Il est important de le rappeler à quelques heures du premier entre-deux d’une nouvelle saison NBA prometteuse, mais les Warriors ne sont plus champions en titre. Après avoir glané 4 titres en 5 ans, accompagnés par un record de régulière (73-9) sans bague, leur hégémonie a été brutalement stoppée par la résistance canadienne en Juin dernier. Les Raptors sont champions en titres, et ce même malgré le départ précipité de leur MVP des finales, Kawhi Leonard. Alors que faut-il retenir de ce faux pas inédit en Finales NBA ? Peut-être la fin d’une époque, tout simplement. Les Warriors ont représenté pendant une grande partie de la dernière décennie ce jeu spectaculaire, rapide et surchargé de tirs extérieurs qui a attiré autant d’amoureux que de haineux. Le Small-Ball, c’est le nom qu’a porté leur système unique basé autour de Stephen Curry, Klay Thompson, Andre Iguodala et Draymond Green. 4 joueurs petits ou de taille moyenne, un évènement au début de la décennie qui a provoqué une généralisation dans toute la ligue. Par la suite, Kevin Durant est venu sublimer ce collectif mais à la base, c’est sans lui que les Warriors ont fait tomber tant de records.
Sur ces mots, on pourrait presque parler d’un passé lointain aujourd’hui, tant l’ère des réseaux sociaux laisse toujours place à la culture de l’instantané en NBA. Mais trêve de philosophie, la défaite des Warriors face aux Raptors a-t-elle signé la fin de l’ère Small-Ball en NBA ? Peut-être. Cependant, il ne faut pas oublier que Golden State a perdu dans des circonstances atténuantes. Les graves blessures lors de ces finales de Kevin Durant et Klay Thompson auront toujours pesé sur l’environnement de travail général de la franchise californienne, bien que ça ne justifie pas la contre-performance de l’ensemble du reste de l’effectif. Cette défaite a donc peut-être mis fin à la domination d’un modèle qui a pourtant marché à merveille depuis près de 10 ans. En tout cas, il a posé la première pierre. Les autres fondations de cette hypothétique construction ont été posées un mois plus tard, lors de la free agency.

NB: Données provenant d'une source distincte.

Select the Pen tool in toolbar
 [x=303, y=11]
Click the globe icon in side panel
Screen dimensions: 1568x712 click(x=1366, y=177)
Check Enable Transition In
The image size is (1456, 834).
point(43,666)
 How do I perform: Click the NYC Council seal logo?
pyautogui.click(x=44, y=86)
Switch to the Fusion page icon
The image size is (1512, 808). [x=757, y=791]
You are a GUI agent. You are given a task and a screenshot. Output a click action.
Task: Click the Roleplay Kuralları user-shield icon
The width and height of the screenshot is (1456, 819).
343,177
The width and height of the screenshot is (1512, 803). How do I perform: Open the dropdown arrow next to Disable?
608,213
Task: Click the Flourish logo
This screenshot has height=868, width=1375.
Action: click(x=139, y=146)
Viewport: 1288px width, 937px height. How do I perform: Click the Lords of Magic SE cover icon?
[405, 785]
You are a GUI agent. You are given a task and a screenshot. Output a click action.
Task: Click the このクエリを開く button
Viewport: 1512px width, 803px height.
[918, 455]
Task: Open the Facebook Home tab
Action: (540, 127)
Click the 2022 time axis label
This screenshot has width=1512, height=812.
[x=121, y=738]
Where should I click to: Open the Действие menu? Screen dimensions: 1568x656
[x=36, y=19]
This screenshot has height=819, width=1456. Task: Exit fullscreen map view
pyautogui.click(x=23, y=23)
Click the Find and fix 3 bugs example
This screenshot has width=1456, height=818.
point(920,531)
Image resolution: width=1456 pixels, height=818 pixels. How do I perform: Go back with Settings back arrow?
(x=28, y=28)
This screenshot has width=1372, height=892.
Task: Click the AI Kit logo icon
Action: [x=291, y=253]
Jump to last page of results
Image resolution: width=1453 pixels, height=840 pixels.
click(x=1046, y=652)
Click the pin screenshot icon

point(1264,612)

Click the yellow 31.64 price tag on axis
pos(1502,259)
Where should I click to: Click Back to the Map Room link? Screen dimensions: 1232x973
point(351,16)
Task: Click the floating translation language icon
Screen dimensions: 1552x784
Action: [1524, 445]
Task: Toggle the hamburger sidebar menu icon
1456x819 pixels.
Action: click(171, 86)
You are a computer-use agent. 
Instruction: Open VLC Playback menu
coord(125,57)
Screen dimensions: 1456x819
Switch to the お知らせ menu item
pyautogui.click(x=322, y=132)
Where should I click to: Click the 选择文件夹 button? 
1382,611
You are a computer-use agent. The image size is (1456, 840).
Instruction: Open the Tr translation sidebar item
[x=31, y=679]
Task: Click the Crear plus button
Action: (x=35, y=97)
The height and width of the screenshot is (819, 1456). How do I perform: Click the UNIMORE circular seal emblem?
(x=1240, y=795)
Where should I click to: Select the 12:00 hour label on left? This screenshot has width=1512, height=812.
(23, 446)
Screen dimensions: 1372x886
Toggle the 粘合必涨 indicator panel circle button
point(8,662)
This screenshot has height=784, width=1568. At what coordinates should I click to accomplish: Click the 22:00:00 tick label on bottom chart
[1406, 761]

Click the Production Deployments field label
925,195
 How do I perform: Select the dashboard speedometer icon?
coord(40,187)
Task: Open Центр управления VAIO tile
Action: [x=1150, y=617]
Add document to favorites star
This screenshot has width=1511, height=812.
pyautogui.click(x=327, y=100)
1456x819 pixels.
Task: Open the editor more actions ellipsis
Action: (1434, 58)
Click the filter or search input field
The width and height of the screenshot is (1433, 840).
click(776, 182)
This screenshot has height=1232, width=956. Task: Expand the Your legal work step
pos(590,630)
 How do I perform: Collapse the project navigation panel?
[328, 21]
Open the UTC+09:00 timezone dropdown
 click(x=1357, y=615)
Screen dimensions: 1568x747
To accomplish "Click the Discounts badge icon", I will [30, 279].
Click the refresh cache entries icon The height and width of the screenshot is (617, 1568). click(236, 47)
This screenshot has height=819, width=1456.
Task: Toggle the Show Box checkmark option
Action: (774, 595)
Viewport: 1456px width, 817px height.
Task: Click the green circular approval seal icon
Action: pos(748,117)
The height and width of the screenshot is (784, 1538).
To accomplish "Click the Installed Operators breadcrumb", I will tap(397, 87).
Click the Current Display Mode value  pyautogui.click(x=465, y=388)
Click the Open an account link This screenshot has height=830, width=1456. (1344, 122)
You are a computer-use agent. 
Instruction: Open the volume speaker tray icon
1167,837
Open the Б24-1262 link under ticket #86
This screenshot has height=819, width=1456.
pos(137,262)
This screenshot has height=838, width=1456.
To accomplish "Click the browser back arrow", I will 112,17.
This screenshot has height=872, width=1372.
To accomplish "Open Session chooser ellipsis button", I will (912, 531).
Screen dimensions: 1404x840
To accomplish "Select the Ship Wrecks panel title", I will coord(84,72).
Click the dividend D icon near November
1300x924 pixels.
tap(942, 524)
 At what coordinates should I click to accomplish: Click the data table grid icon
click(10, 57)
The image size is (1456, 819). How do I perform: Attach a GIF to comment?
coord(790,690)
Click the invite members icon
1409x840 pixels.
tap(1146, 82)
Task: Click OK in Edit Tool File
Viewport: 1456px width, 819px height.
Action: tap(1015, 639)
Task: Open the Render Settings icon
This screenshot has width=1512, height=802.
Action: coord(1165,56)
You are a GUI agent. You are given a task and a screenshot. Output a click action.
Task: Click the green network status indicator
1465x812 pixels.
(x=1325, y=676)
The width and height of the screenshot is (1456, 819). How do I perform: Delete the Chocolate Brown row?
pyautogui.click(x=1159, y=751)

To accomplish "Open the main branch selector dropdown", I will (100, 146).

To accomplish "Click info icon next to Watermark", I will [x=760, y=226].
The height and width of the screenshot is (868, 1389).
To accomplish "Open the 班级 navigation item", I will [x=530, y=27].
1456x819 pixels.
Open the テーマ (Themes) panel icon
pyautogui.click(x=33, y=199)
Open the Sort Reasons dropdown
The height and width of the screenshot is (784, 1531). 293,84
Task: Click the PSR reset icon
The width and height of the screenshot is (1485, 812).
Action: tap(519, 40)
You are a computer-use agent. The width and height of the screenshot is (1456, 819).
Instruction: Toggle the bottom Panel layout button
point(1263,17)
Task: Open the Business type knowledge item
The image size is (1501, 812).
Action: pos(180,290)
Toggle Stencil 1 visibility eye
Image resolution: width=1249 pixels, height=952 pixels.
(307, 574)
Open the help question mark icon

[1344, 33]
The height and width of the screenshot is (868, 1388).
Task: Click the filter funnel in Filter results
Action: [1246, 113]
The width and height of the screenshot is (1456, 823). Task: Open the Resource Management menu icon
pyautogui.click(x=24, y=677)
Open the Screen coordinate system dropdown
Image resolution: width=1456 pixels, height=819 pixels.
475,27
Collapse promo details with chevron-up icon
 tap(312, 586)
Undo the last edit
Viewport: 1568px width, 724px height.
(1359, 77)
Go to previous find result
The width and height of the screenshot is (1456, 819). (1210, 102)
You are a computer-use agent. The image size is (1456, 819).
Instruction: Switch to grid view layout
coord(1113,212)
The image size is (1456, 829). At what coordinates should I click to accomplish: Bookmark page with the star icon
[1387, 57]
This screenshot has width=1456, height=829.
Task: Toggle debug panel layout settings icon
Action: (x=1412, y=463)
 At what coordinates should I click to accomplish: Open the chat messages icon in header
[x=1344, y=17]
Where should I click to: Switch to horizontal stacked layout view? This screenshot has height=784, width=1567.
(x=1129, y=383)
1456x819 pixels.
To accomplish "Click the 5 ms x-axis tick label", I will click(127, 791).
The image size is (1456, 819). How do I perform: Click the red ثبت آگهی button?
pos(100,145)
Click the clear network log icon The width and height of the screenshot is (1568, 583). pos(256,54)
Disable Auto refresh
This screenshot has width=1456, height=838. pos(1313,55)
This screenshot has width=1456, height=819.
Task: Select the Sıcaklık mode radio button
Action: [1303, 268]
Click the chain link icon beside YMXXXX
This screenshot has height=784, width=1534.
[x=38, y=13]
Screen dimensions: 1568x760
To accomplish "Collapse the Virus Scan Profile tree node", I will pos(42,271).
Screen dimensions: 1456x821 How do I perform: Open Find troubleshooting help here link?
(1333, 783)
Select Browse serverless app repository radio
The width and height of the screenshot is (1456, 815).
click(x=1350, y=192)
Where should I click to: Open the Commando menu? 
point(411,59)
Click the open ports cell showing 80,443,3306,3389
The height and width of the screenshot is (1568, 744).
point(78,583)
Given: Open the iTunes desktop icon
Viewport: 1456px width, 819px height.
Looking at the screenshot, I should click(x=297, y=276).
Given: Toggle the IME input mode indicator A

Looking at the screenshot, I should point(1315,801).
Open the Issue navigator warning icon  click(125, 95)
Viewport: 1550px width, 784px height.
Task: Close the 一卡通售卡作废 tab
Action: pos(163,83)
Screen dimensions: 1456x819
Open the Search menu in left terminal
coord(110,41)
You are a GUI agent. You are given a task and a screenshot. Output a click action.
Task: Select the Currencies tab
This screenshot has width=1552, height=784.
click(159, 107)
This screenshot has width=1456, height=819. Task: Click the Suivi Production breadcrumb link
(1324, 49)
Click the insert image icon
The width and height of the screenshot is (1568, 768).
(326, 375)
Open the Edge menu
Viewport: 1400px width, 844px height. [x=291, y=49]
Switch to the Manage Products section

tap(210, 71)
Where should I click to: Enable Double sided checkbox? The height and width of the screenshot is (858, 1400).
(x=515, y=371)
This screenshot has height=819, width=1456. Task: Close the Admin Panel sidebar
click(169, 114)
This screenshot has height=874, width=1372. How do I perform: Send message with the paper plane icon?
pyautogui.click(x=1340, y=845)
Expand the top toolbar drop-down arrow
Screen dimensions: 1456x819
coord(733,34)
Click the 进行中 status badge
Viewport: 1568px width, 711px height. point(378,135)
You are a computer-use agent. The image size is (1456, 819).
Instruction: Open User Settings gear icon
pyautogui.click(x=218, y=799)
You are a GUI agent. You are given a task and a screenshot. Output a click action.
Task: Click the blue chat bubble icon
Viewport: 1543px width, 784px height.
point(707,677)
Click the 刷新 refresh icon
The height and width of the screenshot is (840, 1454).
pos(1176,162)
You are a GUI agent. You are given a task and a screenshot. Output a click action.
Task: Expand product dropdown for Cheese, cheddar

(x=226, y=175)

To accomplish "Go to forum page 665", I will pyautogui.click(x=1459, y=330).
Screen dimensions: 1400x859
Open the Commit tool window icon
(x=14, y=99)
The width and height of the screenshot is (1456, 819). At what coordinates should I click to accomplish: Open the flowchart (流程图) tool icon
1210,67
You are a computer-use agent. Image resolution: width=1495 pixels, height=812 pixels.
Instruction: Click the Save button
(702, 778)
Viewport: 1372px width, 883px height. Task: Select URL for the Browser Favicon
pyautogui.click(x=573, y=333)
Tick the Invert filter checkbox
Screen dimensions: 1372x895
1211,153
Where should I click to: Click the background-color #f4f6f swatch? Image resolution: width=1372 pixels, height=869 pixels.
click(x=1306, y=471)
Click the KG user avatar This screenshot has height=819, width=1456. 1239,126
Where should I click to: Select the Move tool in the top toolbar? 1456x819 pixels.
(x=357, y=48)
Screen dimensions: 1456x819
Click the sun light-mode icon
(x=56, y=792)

C’est en Pennsylvanie que notre voyage dans les fondements du jeu nous emmène. Dans des mouvements assez inattendus, les Sixers ont profité de la free agency pour modifier assez fortement leur façon de fonctionner. Les dossiers Jimmy Butler et Tobias Harris étaient très délicats à gérer, et on peut considérer que Philadelphie s’en est plutôt bien sorti. Dans un vlog intéressant à regarder, Jimmy Butler a expliqué qu’après moultes réflexions, il a décidé en compagnie de sa famille de déménager vers la Floride. Son choix était irréfutable, et Elton Brand a très vite compris qu’il ne pourrait rien y faire. Alors comme tout bon GM, il s’est activé en coulisses dans le calme et le silence pour tirer le meilleur de cette mauvaise nouvelle implacable. Il a alors accueilli Josh Richardson en échange de Jimmy Butler, un moindre mal. Mais plus encore, il a signé au prix cher Al Horford, l’ex intérieur des Celtics qui n’aura pas voulu relancer une aventure déjà bien trop pesante dans le Massachussets.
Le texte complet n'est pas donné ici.